Now I really wanted those cigarettes so I drew myself up and said 'I am the Professor of Chemistry at Manchester University.'

The barman contemplated me for about thirty seconds and then said 'I'll give you five.'

Since that day I have had few illusions about the importance of professors!

In wartime air-raids, fire was perhaps the greatest danger we had to contend with, and the university - and especially departments such as chemistry - took fire precautions very seriously. At the outbreak of war word was sent to all departments to examine all attics and ensure that they contained no inflammable materials. I well remember our venture into the attics in chemistry. We must have been the first entrants for many years, and we were somewhat taken aback to find in straw-lined open boxes a considerable number of sealed bulbs containing metal alkyls which dated from the last century and evidently belonged originally to Frankland (their discoverer). As these compounds are spontaneously inflammable they represented a considerable but entirely unsuspected fire risk even in peacetime! Another somewhat alarming discovery was made when we decided to look at our basement as well as our attics. Here we found several large bottles of mustard gas and a substantial amount of rather ominous looking decaying cordite; these we decided not to touch ourselves but to have dealt with by an army bomb-disposal unit.

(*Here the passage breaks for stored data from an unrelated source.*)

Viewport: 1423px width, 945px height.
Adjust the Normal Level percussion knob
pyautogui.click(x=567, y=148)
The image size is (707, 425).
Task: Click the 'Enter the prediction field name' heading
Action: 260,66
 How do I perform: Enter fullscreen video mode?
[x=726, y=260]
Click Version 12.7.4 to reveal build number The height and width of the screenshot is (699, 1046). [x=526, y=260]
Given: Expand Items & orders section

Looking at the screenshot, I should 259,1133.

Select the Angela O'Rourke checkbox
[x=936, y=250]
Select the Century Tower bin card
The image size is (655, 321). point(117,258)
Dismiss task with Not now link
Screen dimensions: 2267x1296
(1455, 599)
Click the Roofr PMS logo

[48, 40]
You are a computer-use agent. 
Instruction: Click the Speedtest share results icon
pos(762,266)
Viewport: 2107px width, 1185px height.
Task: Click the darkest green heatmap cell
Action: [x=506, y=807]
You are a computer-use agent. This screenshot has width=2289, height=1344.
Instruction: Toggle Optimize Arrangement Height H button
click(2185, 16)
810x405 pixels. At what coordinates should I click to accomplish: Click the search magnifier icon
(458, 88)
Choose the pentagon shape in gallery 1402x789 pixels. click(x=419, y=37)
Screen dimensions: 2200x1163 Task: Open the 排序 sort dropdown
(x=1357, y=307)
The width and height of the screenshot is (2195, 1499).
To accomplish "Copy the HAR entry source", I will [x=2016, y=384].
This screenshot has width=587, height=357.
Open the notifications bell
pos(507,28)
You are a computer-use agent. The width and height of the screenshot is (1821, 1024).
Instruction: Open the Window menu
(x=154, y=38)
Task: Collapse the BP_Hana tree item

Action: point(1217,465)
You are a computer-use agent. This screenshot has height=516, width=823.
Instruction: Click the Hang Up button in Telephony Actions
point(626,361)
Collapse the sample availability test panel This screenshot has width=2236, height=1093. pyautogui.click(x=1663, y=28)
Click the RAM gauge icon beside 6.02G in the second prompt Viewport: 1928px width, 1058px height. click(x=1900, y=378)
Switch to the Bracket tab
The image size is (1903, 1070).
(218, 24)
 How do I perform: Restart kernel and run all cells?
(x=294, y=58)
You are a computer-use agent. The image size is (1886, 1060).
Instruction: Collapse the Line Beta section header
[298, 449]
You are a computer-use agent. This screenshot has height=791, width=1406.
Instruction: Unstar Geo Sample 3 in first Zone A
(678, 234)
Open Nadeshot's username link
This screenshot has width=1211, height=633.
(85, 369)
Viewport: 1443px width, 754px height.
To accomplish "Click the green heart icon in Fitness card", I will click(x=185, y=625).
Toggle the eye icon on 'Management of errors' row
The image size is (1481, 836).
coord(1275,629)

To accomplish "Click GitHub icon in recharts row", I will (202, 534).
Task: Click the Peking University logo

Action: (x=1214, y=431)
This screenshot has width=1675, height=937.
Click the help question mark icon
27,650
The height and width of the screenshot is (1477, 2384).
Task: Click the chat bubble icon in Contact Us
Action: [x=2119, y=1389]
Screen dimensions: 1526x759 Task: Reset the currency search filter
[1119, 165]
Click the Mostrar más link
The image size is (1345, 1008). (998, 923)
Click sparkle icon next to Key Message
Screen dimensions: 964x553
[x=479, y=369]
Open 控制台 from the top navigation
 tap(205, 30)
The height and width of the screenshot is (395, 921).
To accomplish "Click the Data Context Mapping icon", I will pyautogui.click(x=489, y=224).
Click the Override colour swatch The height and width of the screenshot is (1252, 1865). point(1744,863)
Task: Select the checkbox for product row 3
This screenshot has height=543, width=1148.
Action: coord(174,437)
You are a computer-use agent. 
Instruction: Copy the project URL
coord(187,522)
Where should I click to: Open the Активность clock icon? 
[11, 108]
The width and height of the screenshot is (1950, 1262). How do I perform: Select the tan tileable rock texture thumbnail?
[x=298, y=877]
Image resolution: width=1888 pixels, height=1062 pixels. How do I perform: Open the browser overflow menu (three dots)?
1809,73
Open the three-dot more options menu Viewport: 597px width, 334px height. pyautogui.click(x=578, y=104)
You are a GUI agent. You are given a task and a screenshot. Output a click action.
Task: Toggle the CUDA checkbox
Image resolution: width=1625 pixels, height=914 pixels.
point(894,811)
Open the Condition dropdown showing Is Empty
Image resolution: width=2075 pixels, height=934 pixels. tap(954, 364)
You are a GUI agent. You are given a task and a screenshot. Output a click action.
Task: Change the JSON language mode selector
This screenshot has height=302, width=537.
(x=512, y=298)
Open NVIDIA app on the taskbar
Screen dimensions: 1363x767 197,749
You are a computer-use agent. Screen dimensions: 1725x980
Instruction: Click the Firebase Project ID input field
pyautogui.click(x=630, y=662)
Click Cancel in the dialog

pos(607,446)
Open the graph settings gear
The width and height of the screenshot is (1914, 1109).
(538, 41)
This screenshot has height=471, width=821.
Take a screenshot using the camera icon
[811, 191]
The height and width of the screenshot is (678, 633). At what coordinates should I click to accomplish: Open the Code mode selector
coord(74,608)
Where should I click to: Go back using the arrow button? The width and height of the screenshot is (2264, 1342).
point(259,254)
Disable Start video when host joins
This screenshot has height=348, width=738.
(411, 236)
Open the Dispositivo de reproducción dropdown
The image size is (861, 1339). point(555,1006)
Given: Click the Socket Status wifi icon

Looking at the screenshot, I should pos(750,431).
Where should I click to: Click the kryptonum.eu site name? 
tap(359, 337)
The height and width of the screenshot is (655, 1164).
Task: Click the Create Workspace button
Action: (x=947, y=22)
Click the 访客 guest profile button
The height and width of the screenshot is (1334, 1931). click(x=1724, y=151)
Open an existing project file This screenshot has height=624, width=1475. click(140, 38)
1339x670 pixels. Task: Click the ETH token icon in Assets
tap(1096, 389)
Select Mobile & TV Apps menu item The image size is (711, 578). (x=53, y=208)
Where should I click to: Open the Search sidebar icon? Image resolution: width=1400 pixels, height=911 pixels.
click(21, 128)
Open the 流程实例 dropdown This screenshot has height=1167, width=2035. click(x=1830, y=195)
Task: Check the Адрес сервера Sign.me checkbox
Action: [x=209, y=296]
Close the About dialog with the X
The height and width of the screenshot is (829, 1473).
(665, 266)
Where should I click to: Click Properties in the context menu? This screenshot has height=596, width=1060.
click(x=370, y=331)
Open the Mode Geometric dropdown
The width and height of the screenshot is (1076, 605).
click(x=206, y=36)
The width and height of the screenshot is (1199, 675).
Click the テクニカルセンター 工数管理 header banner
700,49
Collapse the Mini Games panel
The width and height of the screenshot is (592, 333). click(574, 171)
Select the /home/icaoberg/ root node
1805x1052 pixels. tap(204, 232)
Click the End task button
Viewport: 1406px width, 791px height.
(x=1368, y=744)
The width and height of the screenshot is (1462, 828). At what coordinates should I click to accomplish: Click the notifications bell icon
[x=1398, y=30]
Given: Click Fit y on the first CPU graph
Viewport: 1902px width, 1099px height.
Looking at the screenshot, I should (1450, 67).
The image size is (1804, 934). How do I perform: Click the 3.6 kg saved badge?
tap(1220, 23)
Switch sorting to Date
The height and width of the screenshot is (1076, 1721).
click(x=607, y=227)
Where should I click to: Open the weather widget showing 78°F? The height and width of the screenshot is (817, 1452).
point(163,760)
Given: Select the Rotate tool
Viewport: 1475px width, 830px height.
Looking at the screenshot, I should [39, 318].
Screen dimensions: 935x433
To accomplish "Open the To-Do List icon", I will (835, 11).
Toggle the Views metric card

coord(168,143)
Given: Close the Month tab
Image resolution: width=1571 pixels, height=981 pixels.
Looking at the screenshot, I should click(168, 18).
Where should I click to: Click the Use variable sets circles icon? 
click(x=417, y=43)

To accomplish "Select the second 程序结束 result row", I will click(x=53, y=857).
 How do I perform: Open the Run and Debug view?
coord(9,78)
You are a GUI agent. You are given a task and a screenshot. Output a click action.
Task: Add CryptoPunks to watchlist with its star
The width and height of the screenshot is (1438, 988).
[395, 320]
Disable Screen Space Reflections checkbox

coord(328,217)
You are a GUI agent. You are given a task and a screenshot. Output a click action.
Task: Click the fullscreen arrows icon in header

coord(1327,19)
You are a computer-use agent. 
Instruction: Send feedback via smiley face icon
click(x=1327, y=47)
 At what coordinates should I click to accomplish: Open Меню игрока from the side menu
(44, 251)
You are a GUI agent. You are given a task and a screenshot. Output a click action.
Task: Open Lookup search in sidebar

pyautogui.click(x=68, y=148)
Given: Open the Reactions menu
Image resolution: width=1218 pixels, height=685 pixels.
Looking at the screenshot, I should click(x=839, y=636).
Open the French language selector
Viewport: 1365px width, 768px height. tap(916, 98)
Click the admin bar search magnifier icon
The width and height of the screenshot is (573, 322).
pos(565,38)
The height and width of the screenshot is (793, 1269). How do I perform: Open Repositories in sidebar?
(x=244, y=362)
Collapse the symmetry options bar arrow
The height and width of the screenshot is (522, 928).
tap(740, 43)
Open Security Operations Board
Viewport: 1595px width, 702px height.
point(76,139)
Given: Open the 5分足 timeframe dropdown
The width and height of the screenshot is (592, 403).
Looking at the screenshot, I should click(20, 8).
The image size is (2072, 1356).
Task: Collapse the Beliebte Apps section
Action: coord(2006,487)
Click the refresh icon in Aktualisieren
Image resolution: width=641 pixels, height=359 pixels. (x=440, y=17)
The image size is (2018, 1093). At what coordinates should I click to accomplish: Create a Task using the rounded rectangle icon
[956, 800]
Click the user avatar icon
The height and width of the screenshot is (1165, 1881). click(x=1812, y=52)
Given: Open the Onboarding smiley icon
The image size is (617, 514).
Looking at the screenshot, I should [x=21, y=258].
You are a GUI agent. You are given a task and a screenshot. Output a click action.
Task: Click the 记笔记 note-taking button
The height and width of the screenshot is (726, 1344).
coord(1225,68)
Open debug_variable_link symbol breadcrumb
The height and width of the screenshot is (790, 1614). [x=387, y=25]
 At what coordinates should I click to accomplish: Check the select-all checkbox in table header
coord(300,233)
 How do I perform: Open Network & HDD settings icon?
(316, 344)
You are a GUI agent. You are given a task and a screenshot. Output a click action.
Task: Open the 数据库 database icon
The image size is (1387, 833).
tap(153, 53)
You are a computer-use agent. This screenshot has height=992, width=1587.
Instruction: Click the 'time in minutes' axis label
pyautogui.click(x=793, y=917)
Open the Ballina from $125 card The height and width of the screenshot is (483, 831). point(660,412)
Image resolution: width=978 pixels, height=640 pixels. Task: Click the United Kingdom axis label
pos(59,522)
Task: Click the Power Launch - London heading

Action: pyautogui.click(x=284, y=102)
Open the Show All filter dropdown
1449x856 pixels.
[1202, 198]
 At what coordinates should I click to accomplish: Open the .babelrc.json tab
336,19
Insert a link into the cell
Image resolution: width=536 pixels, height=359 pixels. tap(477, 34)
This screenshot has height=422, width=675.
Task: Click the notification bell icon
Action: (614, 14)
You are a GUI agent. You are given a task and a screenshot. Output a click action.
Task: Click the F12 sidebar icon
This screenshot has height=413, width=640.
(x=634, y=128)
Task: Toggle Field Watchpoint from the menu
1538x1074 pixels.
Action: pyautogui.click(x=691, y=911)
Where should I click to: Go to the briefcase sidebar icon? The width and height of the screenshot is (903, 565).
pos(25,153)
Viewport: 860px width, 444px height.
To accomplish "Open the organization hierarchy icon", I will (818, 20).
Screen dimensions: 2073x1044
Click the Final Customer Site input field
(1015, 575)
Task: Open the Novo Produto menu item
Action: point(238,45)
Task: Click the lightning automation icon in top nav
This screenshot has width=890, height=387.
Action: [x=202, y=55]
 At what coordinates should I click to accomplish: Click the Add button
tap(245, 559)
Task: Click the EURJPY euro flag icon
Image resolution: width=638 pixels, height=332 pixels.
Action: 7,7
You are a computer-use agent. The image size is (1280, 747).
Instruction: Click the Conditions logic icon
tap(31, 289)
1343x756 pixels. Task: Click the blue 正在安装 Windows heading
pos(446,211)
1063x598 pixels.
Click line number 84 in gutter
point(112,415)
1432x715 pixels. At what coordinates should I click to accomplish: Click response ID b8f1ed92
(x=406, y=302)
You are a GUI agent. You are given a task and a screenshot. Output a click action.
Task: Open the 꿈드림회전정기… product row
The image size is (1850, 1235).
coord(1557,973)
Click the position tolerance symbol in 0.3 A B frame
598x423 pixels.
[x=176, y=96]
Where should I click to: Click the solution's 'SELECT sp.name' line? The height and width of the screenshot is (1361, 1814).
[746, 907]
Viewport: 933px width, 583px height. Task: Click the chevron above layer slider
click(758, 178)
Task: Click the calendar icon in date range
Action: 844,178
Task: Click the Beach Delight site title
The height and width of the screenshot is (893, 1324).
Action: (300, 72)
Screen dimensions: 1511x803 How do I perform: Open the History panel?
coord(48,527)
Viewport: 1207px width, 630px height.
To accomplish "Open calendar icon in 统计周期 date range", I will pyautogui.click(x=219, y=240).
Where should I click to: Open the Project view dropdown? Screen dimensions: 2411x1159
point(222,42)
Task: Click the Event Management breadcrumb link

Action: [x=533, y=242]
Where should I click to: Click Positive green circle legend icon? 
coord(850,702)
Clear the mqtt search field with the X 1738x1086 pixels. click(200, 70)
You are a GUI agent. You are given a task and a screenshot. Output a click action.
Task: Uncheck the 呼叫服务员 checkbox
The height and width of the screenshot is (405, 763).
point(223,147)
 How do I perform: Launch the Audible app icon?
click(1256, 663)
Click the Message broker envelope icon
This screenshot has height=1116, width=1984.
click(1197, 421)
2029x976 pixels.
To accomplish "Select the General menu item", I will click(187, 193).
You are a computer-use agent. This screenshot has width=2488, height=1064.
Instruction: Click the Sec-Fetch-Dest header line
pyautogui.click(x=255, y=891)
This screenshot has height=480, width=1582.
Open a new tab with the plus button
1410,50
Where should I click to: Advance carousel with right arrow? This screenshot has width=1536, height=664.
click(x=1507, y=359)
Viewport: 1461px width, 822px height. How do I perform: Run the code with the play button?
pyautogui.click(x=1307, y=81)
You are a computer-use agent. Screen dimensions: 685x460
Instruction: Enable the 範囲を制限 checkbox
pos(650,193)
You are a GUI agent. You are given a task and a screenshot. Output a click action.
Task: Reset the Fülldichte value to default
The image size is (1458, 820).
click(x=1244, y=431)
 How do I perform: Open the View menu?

Following this preliminary clean up, firewatching was put on an organised footing. In the chemistry department we had a rota system in which no distinction was made between teaching staff, technical staff and research students although it happened that most of the technical staff were engaged in firewatching or Home Guard duties in their home areas so that our departmental firewatching teams were made up for the most part of staff and research students and included about once or twice a week Ralph Gilson, F. S. Spring, at that time Lecturer in Organic Chemistry, and myself. These were rumbustious nights with every conceivable practical joke laid on and very little sleep for the participants even in the absence of raids. In my view the firewatching system was a huge success in a quite unexpected way. It brought into intimate contact research students and staff and I believe it made the Manchester chemical school of those days into a tightly knit group and set up relationships of mutual trust and respect that have endured to this day. I for one shall always cherish the experience of those nights on duty.